### What you will do
When copying the data below, keep only the lines from the one with "The width and height of the screenshot is (1024, 539)." through the one with "The width and height of the screenshot is (771, 776).", word for word, and skip the pictures.

### Data excerpts
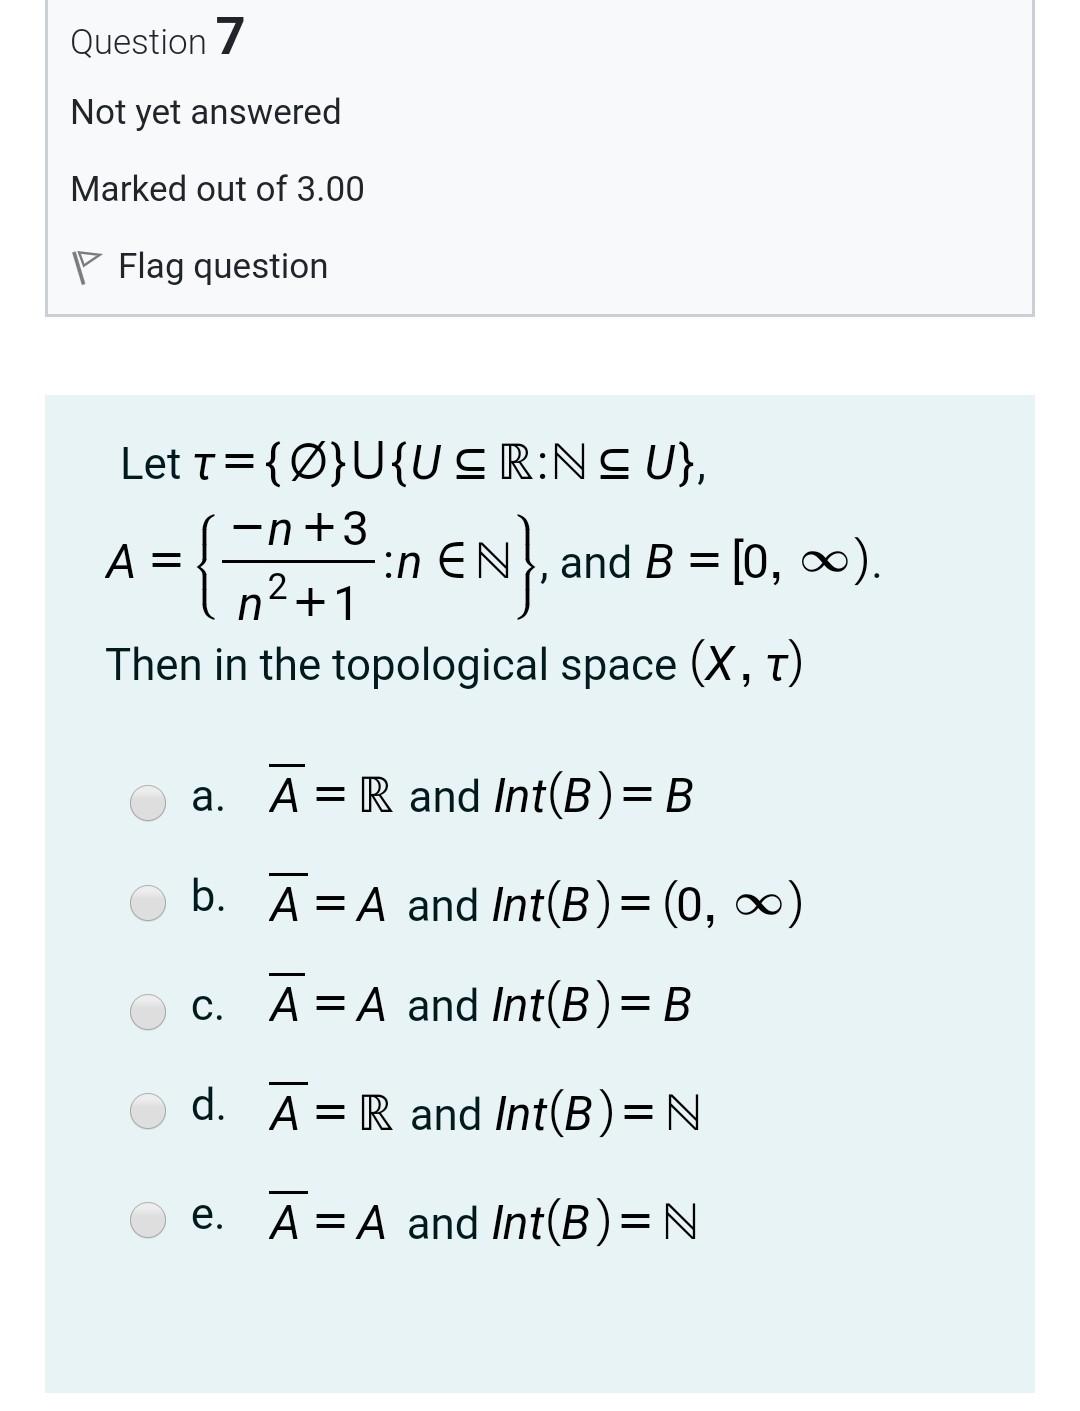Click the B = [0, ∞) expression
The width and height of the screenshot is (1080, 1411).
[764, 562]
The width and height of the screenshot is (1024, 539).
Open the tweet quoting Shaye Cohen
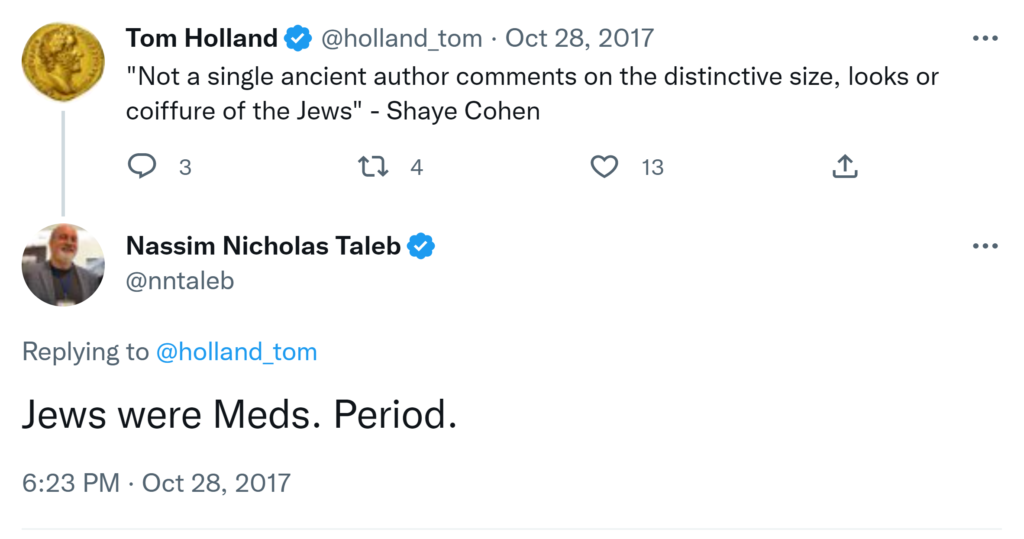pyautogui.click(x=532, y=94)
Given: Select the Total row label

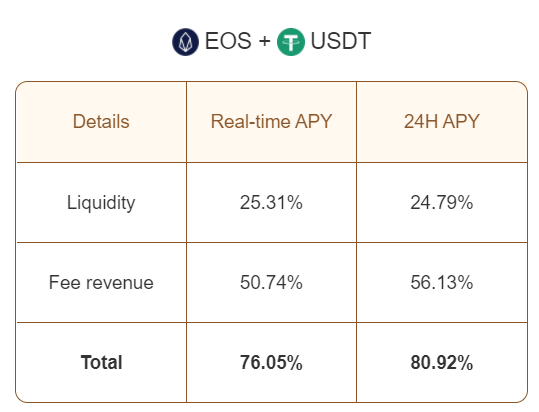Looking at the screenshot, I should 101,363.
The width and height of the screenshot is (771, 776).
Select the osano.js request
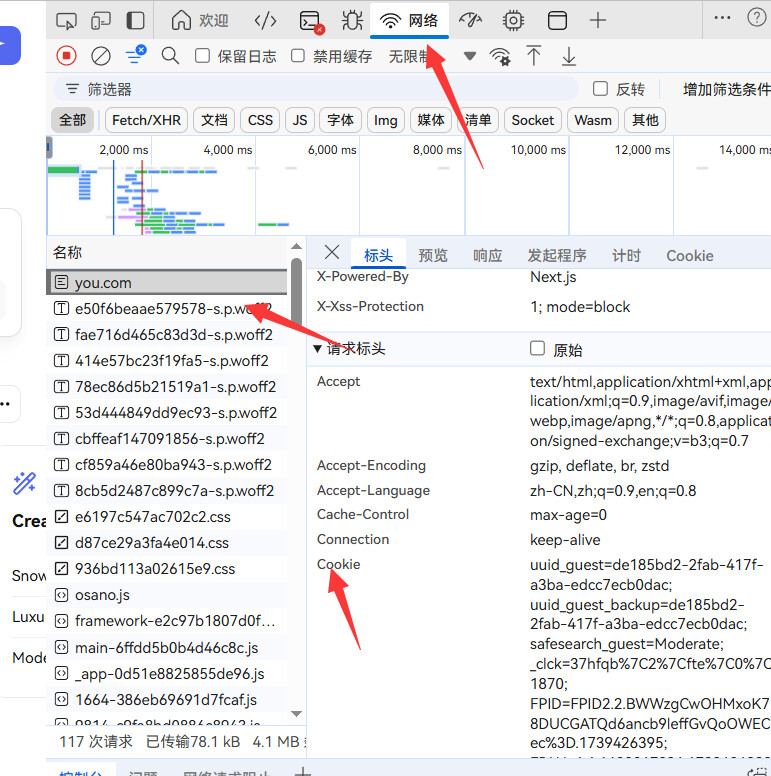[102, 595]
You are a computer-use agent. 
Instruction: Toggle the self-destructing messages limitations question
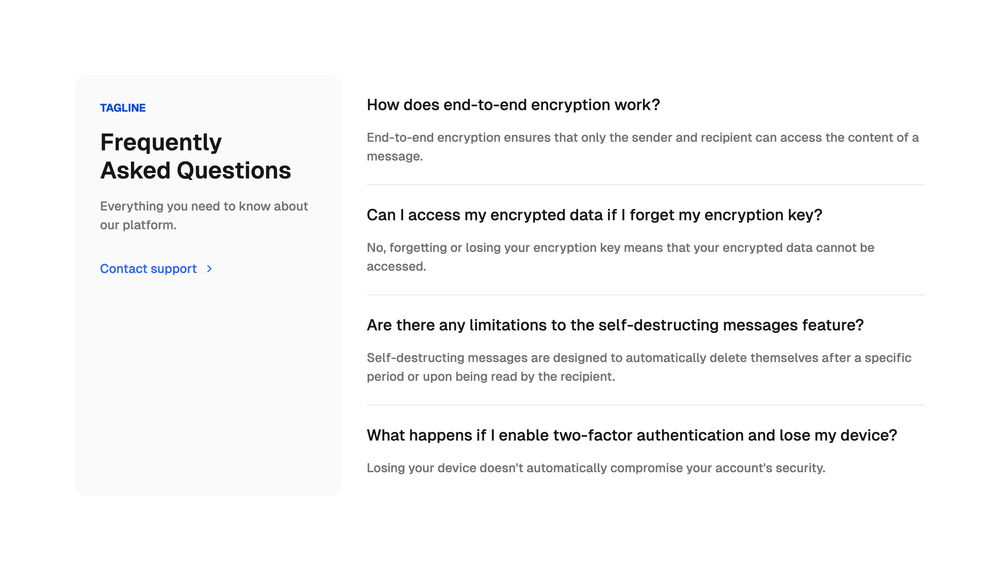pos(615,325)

--

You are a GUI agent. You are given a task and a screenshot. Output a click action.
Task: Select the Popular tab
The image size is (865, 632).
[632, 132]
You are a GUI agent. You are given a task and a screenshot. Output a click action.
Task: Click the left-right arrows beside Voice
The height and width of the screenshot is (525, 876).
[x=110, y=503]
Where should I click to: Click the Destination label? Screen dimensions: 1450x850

### Worked solution
The width and height of the screenshot is (1024, 539).
Open the tweet quoting Shaye Cohen
pyautogui.click(x=532, y=94)
Given: Select the Total row label

Looking at the screenshot, I should 101,363.
The width and height of the screenshot is (771, 776).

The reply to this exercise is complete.